The song may communicate a total experience due to the homogenizing
effect of fused musical elements, but the VC is a fractured
and fragmented image implosion.
OK
we're half way through the evening's proceedings.Had
there been question time then, there might have been some
discussion on these critical issues, opening out the three
papers. I'm sure IASPM was sounding around to gauge reactions
to the "Warm Kiss" project and Persson's method of analysis.
But the second half of the evening took a turn for the worst
for a variety of reasons, yet again.
Sometime
shortly thereafter in 1986 ... There they all were: Richard
Lowenstein (RML Productions), Evan English (Rich Kids),
and Ray Argall (Musical Films). And it seemed as though
everyone fell for the greatest fallacy of all that the maker
of something knows most about it. All three directors/producers
fleshed out the panel with anecdotal tales of production,
giving 'the public' what they often are most starved for:
something behind 'the media'. Such information like Fox's
views on drinking Pepsi or The Pet Shop Boys' views on making
videos is, essentially, illusory. Perhaps these makers were
a bit peeved with the analysts preceeding them. Fair enough.
Collectively we weren't that hot, though I am pretty tired
of knee jerk reactions against any form of intellectualism.
But overall these clipmakers presented a consolidated front
which did little to allow people to start to come to terms
with the specific communicative effects of VCs from an audience
point of view.
The
issues of film and advertising once again reared their pock
marked heads: all three valued filmmaking above VC production,
and all three displayed the appropriate signs (scratches
and sighs) of being uncomfortable with the reality of the
clips as ads. (Pass the Pepsi.) Admittedly, Lowenstein and
Argall have made individual dents in the Australian Film
and Television Industry (with Strikebound and Pop Movie
respectively) but these clipmakers spoke like filmmakers.
This prevented much discussion about their contribution
to the historical development of the medium and all three
production houses are definitely of some importance in this
respect. At least the notion of editing was raised when
Lowenstein described his style very appropriately as "percussive"
(with which Argall identified) which is well evidenced in
VCs like INXS' "Listen Like Thieves" and Midnight Oil's
"The Dead Heart". On the other hand, English's mock Quinten
Crisp condemnation of the audience for their interest in
VCs was weak and irritating especially, I'm sure, to the
audience! Just because you make a few turkey VCs doesn't
mean you have to be a turkey in this kind of forum.
Question
time finally came and WHAM! the greater percentage of the
audience were bloody aspiring clipmakers! How much should
I charge? How do I advertise? Film or video? Clipmakers'
copyright? Somehow I'm certain this isn't exactly what IASPM
had in mind. Not one critical question was raised. It was
like being at a Builders and Labourers conference and I
mean that negatively. I immediately envisaged a future deja
vu: three new clipmakers on a forum panel, still stating
stale altruisms about the cinema, advertising and television;
still unable to view the cultural effect of their work;
still entrenched in short circuiting notions of Art (aesthetics/intentions)

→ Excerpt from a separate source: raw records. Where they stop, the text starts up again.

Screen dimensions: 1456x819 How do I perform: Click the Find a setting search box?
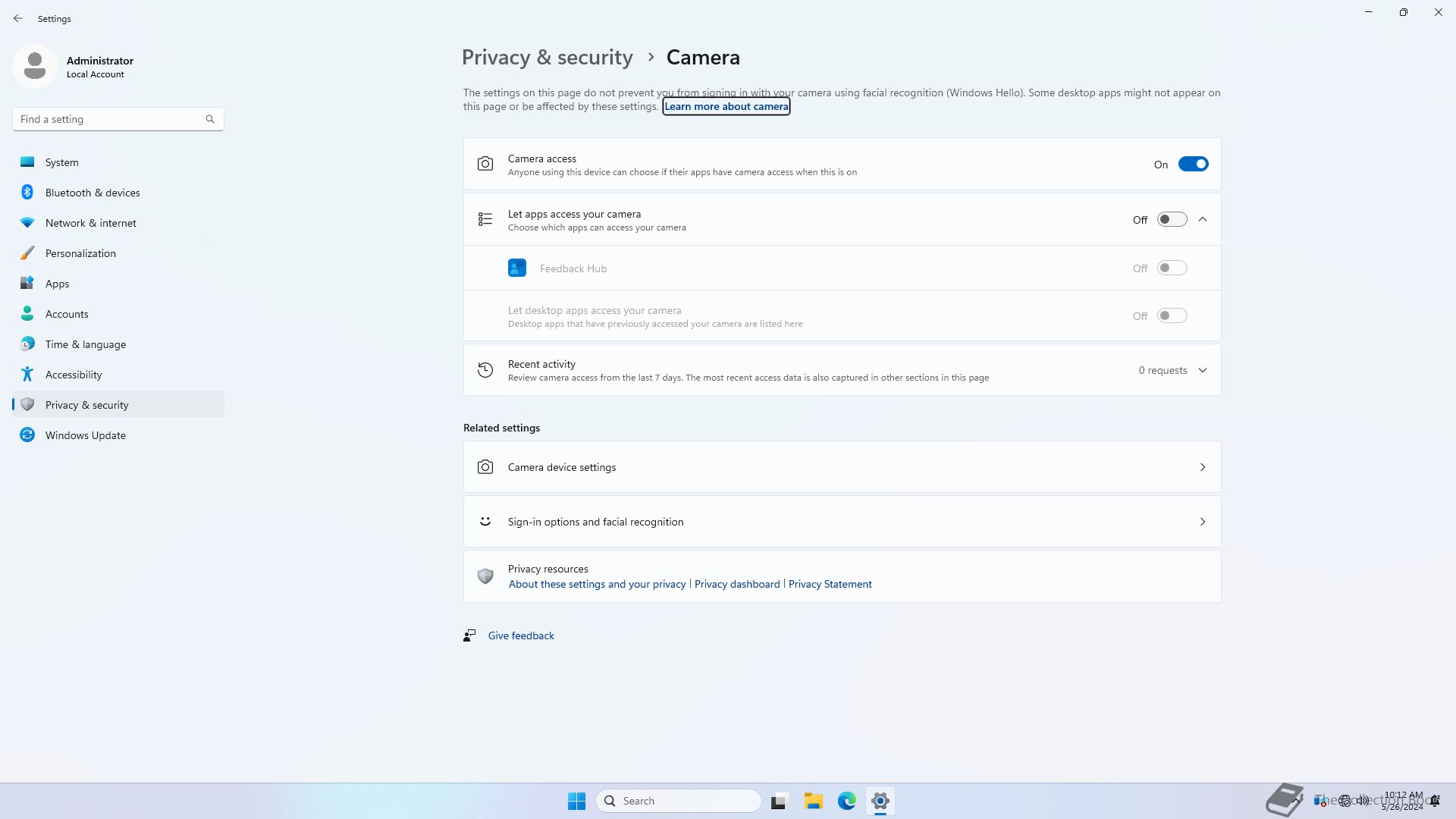pos(110,119)
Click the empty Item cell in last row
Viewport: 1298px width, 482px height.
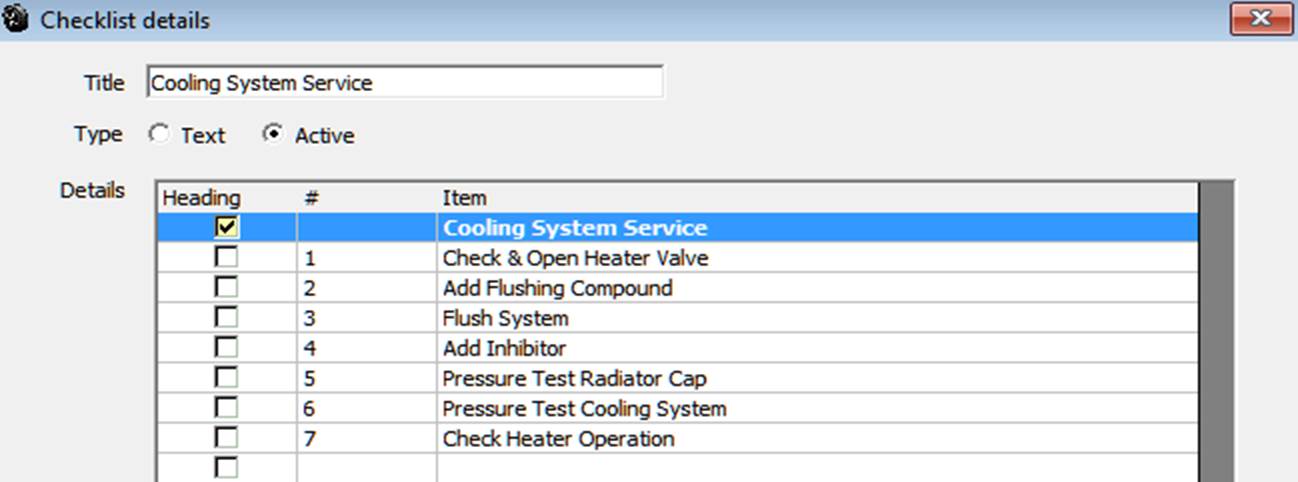[817, 468]
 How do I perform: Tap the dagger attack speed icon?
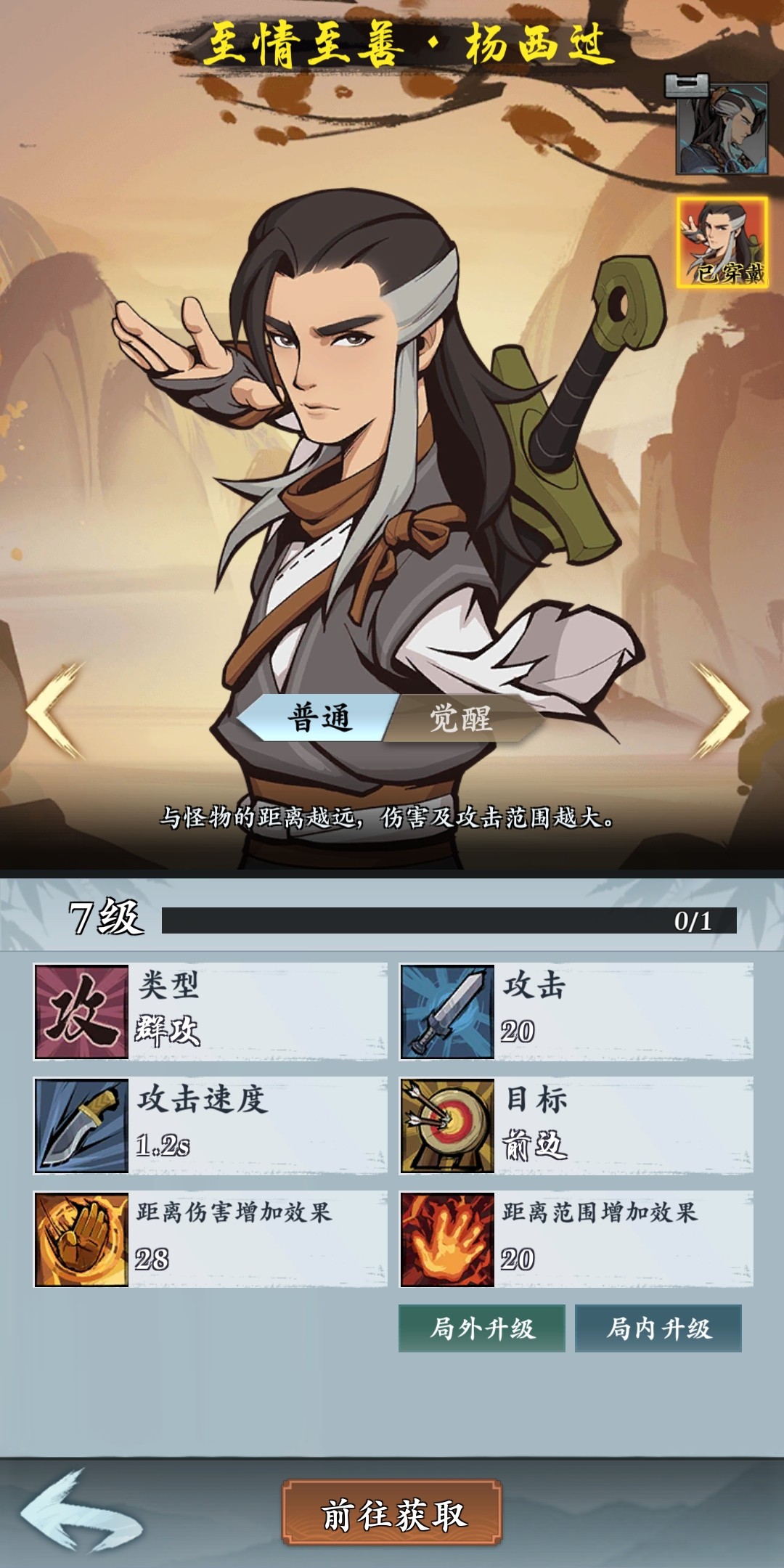81,1125
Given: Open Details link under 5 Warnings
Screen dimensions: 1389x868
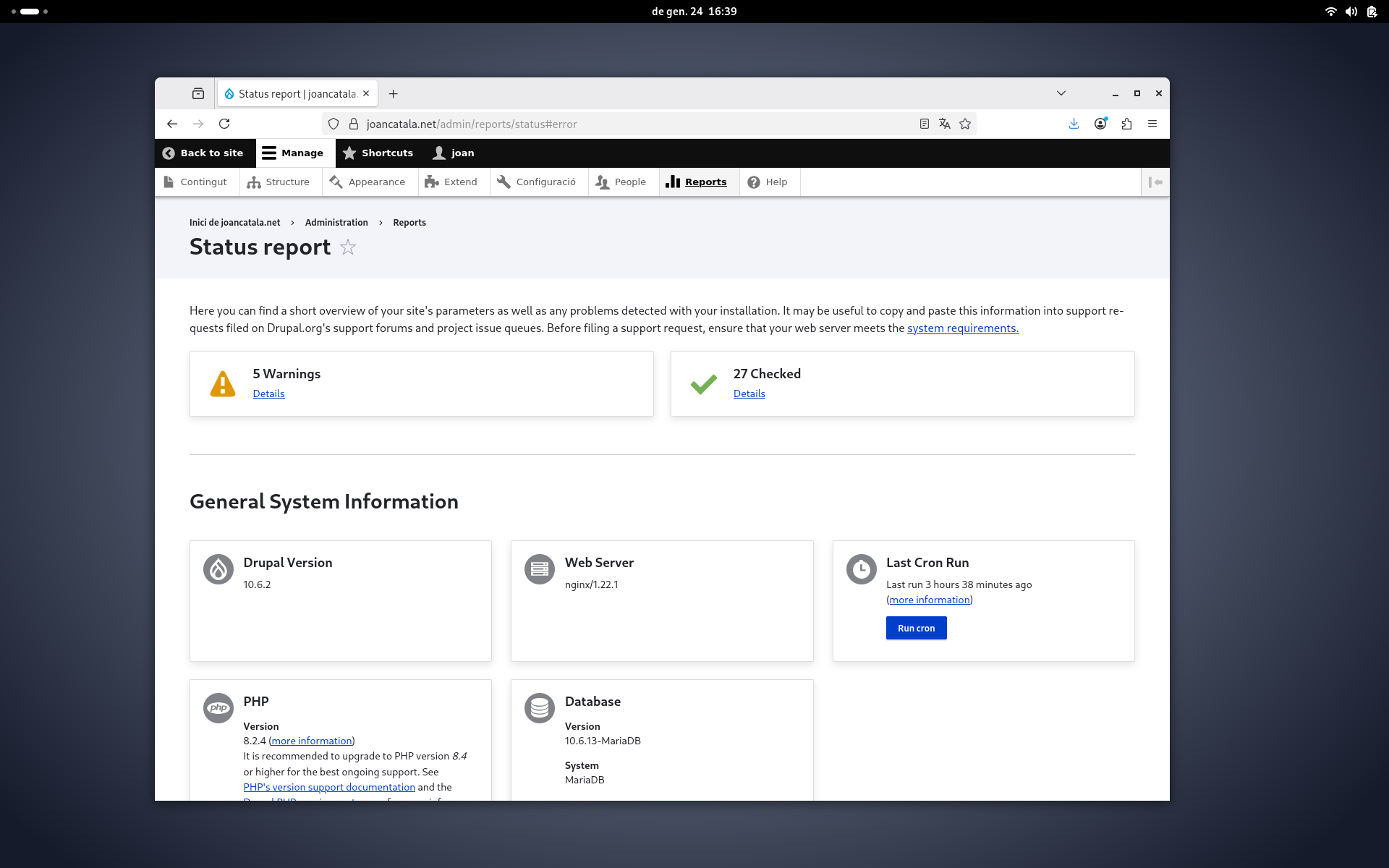Looking at the screenshot, I should click(268, 393).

and Industry (finance/product).
IASPM
has the potential to begin to articulate some space around
'the workplace' that dead earth where people dream of combining
bucks and brains; of becoming professionals in a buddy-buddy
industry. The voice of experience (like Lowenstein, Argall
and English) is highly valuable, but only when made to reverberate
within a critical arena. IASPM should be equally aware of
the fruitfullness of clearly constructing that arena. As
to all the budding clipmakers, Lowenstein, Argall and English
each developed their craft/careers/strategies in a fairly
ad hoc fashion during the blossoming of a new industry.
No wonder their most interesting moments were born from
chances, gambles and experiments and no one should need
'advice' in those areas. Don't look to the industry for
cues: look at the world which VCs both emanate from and
reflect in their own unique way. Therein lies the inspiration
and the innovation. It's all there ... sometime now in 1986.